[Start of Attachment]

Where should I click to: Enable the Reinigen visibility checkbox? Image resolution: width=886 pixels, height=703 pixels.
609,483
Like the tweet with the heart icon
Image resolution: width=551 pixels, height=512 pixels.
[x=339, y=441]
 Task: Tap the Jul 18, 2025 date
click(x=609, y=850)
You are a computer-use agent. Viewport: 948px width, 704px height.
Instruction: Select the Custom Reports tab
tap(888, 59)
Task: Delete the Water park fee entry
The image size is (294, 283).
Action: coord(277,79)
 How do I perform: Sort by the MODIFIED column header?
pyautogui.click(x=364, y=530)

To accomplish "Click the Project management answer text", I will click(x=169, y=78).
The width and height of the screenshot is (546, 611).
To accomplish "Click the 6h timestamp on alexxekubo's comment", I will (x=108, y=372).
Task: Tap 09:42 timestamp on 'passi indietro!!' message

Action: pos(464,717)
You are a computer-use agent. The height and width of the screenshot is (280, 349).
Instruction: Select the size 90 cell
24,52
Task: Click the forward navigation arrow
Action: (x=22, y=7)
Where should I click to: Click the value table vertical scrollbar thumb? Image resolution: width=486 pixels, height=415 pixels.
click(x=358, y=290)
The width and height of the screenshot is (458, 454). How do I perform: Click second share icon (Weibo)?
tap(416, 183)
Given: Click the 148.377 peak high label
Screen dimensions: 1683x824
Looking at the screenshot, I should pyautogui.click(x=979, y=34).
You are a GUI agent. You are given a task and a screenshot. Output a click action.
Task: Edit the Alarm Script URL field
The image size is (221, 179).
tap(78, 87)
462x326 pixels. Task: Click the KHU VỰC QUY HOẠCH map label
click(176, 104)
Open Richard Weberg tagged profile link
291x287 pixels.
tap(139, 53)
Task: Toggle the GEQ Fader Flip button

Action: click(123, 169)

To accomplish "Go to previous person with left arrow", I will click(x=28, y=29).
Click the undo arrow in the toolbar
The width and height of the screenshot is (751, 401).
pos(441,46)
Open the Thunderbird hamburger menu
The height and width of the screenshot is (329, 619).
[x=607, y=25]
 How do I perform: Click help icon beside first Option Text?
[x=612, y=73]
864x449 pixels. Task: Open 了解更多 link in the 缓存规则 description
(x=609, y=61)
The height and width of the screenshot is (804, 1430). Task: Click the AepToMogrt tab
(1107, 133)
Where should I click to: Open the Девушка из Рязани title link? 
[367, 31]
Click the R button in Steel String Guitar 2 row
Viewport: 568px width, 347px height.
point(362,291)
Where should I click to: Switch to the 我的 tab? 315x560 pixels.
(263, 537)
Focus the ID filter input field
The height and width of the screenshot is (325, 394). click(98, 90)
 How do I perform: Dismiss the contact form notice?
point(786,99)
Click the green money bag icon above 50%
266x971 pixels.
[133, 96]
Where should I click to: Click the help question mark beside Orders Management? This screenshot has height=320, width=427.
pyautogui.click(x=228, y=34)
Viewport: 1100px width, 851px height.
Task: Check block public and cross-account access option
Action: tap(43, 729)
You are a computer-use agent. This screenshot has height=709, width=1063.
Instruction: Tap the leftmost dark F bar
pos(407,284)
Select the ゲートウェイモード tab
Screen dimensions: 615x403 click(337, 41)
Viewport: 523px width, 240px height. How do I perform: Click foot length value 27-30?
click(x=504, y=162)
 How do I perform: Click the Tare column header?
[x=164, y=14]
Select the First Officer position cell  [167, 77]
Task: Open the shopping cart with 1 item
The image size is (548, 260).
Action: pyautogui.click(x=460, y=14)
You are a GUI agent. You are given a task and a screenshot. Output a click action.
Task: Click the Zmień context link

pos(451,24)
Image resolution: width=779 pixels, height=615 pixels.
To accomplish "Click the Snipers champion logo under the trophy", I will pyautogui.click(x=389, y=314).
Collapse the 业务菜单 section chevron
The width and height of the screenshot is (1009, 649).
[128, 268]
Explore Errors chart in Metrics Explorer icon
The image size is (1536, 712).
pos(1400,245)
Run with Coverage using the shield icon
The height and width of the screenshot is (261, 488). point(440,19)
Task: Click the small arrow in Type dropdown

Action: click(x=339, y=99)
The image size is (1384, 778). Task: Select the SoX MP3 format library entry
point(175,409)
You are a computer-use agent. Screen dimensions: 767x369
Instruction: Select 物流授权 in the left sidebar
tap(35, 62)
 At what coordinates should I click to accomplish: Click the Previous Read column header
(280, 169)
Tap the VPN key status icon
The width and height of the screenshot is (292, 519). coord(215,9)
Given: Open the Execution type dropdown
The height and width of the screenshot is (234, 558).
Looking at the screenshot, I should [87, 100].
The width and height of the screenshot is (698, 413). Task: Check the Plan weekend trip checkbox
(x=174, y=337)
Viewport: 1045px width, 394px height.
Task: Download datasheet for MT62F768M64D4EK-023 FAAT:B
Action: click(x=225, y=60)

[End of Attachment]

TASK REQUIREMENTS :: Your answer must be every record above, set down exactly as written.

SOLUTION TO THIS TASK ::
Where should I click to: Enable the Reinigen visibility checkbox? Image resolution: width=886 pixels, height=703 pixels.
609,483
Like the tweet with the heart icon
Image resolution: width=551 pixels, height=512 pixels.
[x=339, y=441]
 Task: Tap the Jul 18, 2025 date
click(x=609, y=850)
You are a computer-use agent. Viewport: 948px width, 704px height.
Instruction: Select the Custom Reports tab
tap(888, 59)
Task: Delete the Water park fee entry
The image size is (294, 283).
Action: coord(277,79)
 How do I perform: Sort by the MODIFIED column header?
pyautogui.click(x=364, y=530)

To accomplish "Click the Project management answer text", I will click(x=169, y=78).
The width and height of the screenshot is (546, 611).
To accomplish "Click the 6h timestamp on alexxekubo's comment", I will (x=108, y=372).
Task: Tap 09:42 timestamp on 'passi indietro!!' message

Action: pos(464,717)
You are a computer-use agent. The height and width of the screenshot is (280, 349).
Instruction: Select the size 90 cell
24,52
Task: Click the forward navigation arrow
Action: (x=22, y=7)
Where should I click to: Click the value table vertical scrollbar thumb? Image resolution: width=486 pixels, height=415 pixels.
click(x=358, y=290)
The width and height of the screenshot is (458, 454). How do I perform: Click second share icon (Weibo)?
tap(416, 183)
Given: Click the 148.377 peak high label
Screen dimensions: 1683x824
Looking at the screenshot, I should pyautogui.click(x=979, y=34).
You are a GUI agent. You are given a task and a screenshot. Output a click action.
Task: Edit the Alarm Script URL field
The image size is (221, 179).
tap(78, 87)
462x326 pixels. Task: Click the KHU VỰC QUY HOẠCH map label
click(176, 104)
Open Richard Weberg tagged profile link
291x287 pixels.
tap(139, 53)
Task: Toggle the GEQ Fader Flip button

Action: click(123, 169)

To accomplish "Go to previous person with left arrow", I will click(x=28, y=29).
Click the undo arrow in the toolbar
The width and height of the screenshot is (751, 401).
pos(441,46)
Open the Thunderbird hamburger menu
The height and width of the screenshot is (329, 619).
[x=607, y=25]
 How do I perform: Click help icon beside first Option Text?
[x=612, y=73]
864x449 pixels. Task: Open 了解更多 link in the 缓存规则 description
(x=609, y=61)
The height and width of the screenshot is (804, 1430). Task: Click the AepToMogrt tab
(1107, 133)
Where should I click to: Open the Девушка из Рязани title link? 
[367, 31]
Click the R button in Steel String Guitar 2 row
Viewport: 568px width, 347px height.
point(362,291)
Where should I click to: Switch to the 我的 tab? 315x560 pixels.
(263, 537)
Focus the ID filter input field
The height and width of the screenshot is (325, 394). click(98, 90)
 How do I perform: Dismiss the contact form notice?
point(786,99)
Click the green money bag icon above 50%
266x971 pixels.
[133, 96]
Where should I click to: Click the help question mark beside Orders Management? This screenshot has height=320, width=427.
pyautogui.click(x=228, y=34)
Viewport: 1100px width, 851px height.
Task: Check block public and cross-account access option
Action: tap(43, 729)
You are a computer-use agent. This screenshot has height=709, width=1063.
Instruction: Tap the leftmost dark F bar
pos(407,284)
Select the ゲートウェイモード tab
Screen dimensions: 615x403 click(337, 41)
Viewport: 523px width, 240px height. How do I perform: Click foot length value 27-30?
click(x=504, y=162)
 How do I perform: Click the Tare column header?
[x=164, y=14]
Select the First Officer position cell  [167, 77]
Task: Open the shopping cart with 1 item
The image size is (548, 260).
Action: pyautogui.click(x=460, y=14)
You are a GUI agent. You are given a task and a screenshot. Output a click action.
Task: Click the Zmień context link

pos(451,24)
Image resolution: width=779 pixels, height=615 pixels.
To accomplish "Click the Snipers champion logo under the trophy", I will pyautogui.click(x=389, y=314).
Collapse the 业务菜单 section chevron
The width and height of the screenshot is (1009, 649).
[128, 268]
Explore Errors chart in Metrics Explorer icon
The image size is (1536, 712).
pos(1400,245)
Run with Coverage using the shield icon
The height and width of the screenshot is (261, 488). point(440,19)
Task: Click the small arrow in Type dropdown

Action: click(x=339, y=99)
The image size is (1384, 778). Task: Select the SoX MP3 format library entry
point(175,409)
You are a computer-use agent. Screen dimensions: 767x369
Instruction: Select 物流授权 in the left sidebar
tap(35, 62)
 At what coordinates should I click to accomplish: Click the Previous Read column header
(280, 169)
Tap the VPN key status icon
The width and height of the screenshot is (292, 519). coord(215,9)
Given: Open the Execution type dropdown
The height and width of the screenshot is (234, 558).
Looking at the screenshot, I should [87, 100].
The width and height of the screenshot is (698, 413). Task: Check the Plan weekend trip checkbox
(x=174, y=337)
Viewport: 1045px width, 394px height.
Task: Download datasheet for MT62F768M64D4EK-023 FAAT:B
Action: click(x=225, y=60)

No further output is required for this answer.